映画「劇場版鬼滅の刃無限列車編」(外崎春雄監督)が、2020年10月16日から全国403の劇場で公開された。そして、この公開から10日間という最短日数で、公益映画収入100億円を突破した。これは、スタジオジブリ「千と千尋の神隠し」(宮崎駿監督)が2001年に記録した、不動と思われていた25日間を大幅に短縮する形で、歴代最速記録を更新した。

初日の16日は、金曜日と言う平日に封切られた映画としては、観客動員数と興行収入ともに歴代1位。また、17日と18日という週末の土日でも、同じく歴代1位を記録した。配給のアニプレックスによると、10日間の累計観客数は798万3442人、興行収入は107億5423万2550円だった。信じられないような快挙である。それも、このコロナ禍による不況の中で、この数字が叩き出されたのである。この新記録達成には、国内外からも熱い視線が注がれている。

では、この映画は、なぜここまで歴史的な大ヒットを迎えることができたのであろうか。その理由を探ってみよう。

鬼滅の刃とは?

そもそも「鬼滅の刃」とは、吾峠呼世晴さんによる人気コミックを原作とするアニメシリーズである。2016年11号から20年24号に掛けて「週刊少年ジャンプ」(集英社)で連載された漫画だ。

大正時代の日本が舞台となっており、主人公である竈門(かまど)炭治郎が、鬼と化した妹・()()()を人間に戻す方法を探すため、戦う姿を描く剣戟奇譚である。鬼は、特殊な刀で首を切られるか日光に当たらないと死なず、鬼の血が体内に入った人間は鬼と化してしまう。人間を喰らう鬼を相手に、卓越した能力を持つ鬼殺隊が、激しい戦闘を繰り広げる。 作風としては、身体破壊や人喰いなどハードな描写が多いため、この劇場版もPG12に指定されている。このPG12とは、映倫管理委員会による映画観覧年齢制限であり、親または保護者の助言があれば12歳未満でも鑑賞できるとされている。
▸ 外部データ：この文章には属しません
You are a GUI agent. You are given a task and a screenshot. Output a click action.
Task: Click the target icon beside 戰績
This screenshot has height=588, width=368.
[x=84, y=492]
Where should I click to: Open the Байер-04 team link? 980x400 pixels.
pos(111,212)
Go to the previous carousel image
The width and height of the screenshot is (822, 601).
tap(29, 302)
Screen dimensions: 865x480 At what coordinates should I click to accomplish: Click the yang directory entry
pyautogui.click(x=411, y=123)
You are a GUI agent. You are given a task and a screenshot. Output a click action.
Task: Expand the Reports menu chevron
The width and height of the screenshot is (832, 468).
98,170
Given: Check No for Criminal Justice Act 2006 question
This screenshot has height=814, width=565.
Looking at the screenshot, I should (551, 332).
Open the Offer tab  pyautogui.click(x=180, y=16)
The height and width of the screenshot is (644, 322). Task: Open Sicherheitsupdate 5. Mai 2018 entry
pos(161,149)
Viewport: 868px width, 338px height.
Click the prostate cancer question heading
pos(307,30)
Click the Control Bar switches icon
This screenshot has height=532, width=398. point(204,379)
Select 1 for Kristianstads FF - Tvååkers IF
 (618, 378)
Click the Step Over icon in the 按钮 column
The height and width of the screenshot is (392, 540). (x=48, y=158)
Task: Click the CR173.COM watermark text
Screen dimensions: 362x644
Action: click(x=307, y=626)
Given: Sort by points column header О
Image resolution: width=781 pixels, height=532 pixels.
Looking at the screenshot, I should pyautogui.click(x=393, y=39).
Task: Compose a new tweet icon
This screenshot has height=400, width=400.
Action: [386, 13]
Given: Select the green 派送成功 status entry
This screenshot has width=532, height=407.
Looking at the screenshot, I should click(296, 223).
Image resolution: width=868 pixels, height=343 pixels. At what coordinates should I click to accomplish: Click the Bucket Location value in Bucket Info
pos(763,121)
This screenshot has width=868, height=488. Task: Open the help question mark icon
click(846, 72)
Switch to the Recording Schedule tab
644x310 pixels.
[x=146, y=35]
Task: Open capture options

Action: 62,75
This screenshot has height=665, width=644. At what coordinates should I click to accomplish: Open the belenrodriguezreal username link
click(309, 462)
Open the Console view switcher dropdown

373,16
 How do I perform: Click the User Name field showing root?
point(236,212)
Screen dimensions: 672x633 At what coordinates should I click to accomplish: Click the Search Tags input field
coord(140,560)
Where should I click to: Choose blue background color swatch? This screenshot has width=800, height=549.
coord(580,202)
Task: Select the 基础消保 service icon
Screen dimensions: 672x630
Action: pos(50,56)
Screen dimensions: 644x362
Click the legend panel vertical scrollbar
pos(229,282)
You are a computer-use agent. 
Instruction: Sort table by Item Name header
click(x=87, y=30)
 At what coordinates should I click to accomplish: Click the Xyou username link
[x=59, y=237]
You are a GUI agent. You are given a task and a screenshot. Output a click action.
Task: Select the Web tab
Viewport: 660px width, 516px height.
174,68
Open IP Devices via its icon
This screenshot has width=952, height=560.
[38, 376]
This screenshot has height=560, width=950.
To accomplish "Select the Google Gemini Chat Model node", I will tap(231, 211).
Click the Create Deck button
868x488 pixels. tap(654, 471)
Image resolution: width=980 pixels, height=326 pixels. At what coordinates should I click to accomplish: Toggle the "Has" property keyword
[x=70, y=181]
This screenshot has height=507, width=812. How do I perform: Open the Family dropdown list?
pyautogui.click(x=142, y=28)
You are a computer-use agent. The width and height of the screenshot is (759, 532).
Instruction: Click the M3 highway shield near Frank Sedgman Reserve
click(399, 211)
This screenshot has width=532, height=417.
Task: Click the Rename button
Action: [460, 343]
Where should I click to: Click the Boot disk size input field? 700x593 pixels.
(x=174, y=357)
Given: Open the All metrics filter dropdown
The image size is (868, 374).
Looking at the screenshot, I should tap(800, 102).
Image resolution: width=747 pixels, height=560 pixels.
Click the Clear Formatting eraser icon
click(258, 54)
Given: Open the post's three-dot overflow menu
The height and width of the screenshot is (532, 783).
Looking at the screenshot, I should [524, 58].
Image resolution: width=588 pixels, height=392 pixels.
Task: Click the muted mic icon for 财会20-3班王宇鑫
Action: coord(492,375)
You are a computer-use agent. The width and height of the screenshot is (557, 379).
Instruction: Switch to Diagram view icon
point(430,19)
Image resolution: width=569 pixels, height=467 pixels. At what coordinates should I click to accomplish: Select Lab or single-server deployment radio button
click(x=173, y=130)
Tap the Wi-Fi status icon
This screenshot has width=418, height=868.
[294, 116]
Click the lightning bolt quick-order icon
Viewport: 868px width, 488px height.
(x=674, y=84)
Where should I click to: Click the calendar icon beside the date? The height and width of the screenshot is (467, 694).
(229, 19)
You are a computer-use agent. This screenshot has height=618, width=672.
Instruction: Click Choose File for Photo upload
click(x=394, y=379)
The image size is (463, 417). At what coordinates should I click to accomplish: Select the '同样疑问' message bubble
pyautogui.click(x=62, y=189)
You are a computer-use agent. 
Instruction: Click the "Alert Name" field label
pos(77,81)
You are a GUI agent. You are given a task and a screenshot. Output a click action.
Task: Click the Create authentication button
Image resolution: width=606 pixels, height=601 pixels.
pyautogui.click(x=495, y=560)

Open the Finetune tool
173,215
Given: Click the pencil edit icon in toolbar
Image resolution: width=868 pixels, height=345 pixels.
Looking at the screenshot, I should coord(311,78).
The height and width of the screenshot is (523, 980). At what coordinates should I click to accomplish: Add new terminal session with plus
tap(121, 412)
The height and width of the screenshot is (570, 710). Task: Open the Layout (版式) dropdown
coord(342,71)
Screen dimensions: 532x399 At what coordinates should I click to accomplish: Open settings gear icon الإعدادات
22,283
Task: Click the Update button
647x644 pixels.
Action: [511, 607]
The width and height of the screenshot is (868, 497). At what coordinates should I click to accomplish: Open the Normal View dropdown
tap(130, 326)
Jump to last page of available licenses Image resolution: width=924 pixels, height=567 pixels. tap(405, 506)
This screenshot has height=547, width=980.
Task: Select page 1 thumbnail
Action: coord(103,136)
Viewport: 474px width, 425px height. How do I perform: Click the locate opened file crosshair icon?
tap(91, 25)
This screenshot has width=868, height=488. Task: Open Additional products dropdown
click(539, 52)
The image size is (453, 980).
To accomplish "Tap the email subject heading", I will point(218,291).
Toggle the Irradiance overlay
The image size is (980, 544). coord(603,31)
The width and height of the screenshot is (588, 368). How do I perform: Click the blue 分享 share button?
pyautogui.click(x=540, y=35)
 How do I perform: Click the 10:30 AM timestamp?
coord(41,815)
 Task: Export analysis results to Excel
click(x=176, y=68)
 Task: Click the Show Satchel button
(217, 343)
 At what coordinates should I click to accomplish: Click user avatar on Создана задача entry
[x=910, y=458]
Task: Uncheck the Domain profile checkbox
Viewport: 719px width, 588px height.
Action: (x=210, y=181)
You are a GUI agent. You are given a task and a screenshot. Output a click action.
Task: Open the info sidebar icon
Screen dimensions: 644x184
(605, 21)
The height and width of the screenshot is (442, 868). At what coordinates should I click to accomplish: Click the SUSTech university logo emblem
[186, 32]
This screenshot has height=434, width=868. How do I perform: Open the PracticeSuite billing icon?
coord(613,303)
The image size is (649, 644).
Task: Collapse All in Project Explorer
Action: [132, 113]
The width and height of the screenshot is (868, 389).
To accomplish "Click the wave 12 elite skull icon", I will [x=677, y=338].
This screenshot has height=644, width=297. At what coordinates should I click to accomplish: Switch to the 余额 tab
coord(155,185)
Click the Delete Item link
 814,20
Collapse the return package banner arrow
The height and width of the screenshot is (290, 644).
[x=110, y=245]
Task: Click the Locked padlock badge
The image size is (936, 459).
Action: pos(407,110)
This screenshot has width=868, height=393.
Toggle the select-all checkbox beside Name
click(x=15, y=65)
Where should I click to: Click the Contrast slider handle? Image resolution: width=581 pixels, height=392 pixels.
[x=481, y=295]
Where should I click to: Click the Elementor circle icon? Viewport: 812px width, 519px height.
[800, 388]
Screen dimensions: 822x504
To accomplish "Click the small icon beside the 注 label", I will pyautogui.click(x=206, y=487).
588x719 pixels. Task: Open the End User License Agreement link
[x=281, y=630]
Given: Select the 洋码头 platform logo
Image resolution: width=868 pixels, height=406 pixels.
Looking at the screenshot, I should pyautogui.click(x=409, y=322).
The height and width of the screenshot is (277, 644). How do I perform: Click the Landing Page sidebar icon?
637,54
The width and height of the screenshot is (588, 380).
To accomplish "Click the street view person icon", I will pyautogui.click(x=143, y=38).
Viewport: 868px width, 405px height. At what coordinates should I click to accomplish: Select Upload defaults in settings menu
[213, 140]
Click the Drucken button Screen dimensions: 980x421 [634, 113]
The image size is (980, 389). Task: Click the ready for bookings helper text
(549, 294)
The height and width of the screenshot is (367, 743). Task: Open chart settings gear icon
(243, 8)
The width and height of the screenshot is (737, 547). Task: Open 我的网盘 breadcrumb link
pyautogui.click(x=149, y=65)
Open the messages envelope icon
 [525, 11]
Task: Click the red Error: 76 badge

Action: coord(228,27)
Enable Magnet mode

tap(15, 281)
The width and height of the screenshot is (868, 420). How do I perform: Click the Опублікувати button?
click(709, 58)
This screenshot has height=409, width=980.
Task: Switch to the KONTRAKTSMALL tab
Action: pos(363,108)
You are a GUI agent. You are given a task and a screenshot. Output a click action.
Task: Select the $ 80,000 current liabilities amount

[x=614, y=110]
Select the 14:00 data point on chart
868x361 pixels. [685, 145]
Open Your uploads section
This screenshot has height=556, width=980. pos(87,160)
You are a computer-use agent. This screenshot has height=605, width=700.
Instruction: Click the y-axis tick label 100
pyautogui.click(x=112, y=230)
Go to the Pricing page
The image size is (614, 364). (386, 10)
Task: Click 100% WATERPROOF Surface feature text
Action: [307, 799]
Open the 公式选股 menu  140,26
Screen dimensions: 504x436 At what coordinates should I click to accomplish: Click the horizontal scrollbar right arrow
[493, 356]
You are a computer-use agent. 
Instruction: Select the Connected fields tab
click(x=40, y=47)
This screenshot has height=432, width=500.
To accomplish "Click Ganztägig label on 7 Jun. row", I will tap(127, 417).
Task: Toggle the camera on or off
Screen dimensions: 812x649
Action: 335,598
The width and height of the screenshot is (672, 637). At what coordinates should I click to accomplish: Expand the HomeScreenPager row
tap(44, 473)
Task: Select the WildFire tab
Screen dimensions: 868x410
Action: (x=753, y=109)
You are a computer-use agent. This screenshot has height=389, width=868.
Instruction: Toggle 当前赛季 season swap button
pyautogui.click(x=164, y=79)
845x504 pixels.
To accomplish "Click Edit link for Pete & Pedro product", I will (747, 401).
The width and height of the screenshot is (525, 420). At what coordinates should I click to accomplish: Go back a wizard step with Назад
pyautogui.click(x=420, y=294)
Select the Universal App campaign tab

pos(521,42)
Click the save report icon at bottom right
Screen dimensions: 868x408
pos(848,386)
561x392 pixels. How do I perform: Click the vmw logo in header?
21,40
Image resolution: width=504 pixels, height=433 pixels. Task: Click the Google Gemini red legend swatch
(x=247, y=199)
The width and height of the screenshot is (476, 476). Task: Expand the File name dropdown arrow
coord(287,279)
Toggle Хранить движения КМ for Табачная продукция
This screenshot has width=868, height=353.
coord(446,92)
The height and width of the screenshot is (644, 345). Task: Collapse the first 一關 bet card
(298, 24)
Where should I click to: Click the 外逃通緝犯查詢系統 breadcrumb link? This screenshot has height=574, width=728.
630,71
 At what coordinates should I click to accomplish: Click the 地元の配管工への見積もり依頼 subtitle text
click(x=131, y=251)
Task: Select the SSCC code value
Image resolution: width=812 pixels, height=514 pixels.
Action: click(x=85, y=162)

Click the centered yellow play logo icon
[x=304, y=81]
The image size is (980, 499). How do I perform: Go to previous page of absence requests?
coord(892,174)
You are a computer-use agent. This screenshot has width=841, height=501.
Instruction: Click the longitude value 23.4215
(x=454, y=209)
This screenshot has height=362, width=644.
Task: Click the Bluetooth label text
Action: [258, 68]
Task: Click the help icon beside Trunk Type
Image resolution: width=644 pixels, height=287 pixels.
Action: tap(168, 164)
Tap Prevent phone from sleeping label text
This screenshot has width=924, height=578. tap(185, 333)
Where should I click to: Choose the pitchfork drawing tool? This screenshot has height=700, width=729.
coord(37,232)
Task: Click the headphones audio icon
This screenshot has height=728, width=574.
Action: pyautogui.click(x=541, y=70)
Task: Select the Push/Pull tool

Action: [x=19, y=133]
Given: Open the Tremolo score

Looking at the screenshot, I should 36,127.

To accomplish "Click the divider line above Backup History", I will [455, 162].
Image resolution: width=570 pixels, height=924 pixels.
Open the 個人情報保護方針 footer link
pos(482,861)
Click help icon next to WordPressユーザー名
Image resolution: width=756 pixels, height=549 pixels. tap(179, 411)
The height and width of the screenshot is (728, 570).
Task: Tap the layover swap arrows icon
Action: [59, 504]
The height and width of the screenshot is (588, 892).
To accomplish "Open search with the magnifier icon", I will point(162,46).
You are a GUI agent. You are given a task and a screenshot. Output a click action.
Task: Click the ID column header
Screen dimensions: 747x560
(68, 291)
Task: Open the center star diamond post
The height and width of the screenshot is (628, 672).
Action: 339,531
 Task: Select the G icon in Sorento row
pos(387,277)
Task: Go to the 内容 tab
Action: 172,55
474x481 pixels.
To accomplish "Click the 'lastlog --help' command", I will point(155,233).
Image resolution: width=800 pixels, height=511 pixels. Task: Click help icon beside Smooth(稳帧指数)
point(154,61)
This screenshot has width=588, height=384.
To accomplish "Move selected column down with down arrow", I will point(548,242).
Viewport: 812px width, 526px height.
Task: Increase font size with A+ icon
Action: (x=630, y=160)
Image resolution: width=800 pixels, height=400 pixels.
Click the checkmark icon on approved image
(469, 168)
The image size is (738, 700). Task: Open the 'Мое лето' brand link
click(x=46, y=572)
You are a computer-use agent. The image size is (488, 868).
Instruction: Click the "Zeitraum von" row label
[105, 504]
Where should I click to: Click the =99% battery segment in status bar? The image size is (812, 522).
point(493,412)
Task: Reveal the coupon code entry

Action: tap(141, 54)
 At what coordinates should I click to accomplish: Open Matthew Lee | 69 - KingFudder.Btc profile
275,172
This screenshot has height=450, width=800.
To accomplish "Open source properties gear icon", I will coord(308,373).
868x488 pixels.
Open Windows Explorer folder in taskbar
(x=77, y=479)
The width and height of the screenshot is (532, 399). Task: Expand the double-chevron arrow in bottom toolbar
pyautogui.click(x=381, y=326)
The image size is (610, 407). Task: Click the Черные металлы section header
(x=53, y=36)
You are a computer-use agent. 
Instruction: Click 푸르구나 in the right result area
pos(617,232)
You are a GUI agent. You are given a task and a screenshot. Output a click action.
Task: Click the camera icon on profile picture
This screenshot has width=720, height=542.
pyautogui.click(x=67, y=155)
人と鬼との切ない物語に鬼気迫る剣戟、また時折コミカルに描かれるキャラクターなどが相まって人気に人気を呼び、コミックスのシリーズ累計発行部数は、単行本22巻の発売時点で1億部を突破する。独自の世界観を構築しており、新たな少年漫画の金字塔として、連載が終わっても未だなお大きな存在感を放っている。

2019年に放送されたTVアニメシリーズでは、主人公と仲間達が“無限列車”に乗り込むシーンで幕を閉じた。この劇場版では、その無限列車を舞台に、主人公たちの活躍を描かれている。

厚いファン層による支持

空前の大ヒットを迎えた理由としては、厚いファン層が理由に挙げられる。つまり、アニメ映画でありながら、子どもだけの人気に留まらず、大人にも響く内容なのだ。

主人公らが所属する鬼殺隊と、その敵である鬼陣営。そのどちらにも感情移入できるように内容が練られているという点で、子どもという位置付けの小学生やヤングアダルト層だけにとどまらず、それ以上の世代の男女など幅広い層から支持されている。つまり、子どもから大人、さらに男女を問わず様々な人々から共感を得たことで、鬼滅の刃ブームは巻き起こされたのである。

アニメーション制作スタジオ

また、アニメ制作を手掛けたスタジオであるufotableは、「Fate」シリーズなどアクションの描写に非常に長けている。このufotableの多彩なアニメーション表現により、ブームは強く後押しされた。

原作漫画を元にアニメーション化を行うと、どうしてもその縛りが多くなってしまうことから、これによって失敗したアニメも多々存在している。しかし、アニメーションの動作やエフェクトに至るまでが、手描きとCGを駆使することで詳細に作り込まれているのだ。それらが原作の世界観を邪魔することなく、魅力を底上げするような形になったことが、功を奏したのである。

主題歌「炎(ほむら)」

また、LiSAさん「炎」という主題歌も、人気を集める理由となっているのではないだろうか。

劇場版の主題歌は、TVアニメシリーズに引き続き、同じくアーティスト・LiSAさんがこの大役を担った。彼女は、TV アニメ「Fate/Zero」、「ソードアート・オンライン」、「魔法科高校の劣等生」など数々の人気作品の主題歌を担当しており、国内外問わずヒットを記録している。

漫画とアニメの人気も高かったことから、恐らくプレッシャーがあったことであろう。しかし、見事それらの重圧を跳ね除けて、10月14日のリリースから、ありとあらゆる音楽チャートにて一位を総舐めするように独占状態、大ヒットを記録した。

最後に

いかがだっただろうか?

様々な要素が起因となって、この日本の映画史に刻まれる空前の大ヒットが記録されたといえるだろう。

今や街中で店頭を見渡せば、いわゆる“鬼滅グッズ”があちこちに点在しているように思えてならない。もう見飽きたという人も中にはいるだろうが、裏を返せば、それだけ人気が高いということであろう。この劇場版の大ヒットが、さらなる社会現象を呼ぶことになるのであろうか。

最後になるが、これから映画館に足を運ばれるのであれば、是非感染症対策は万全に行って、安全に映画を楽しんで頂きたい。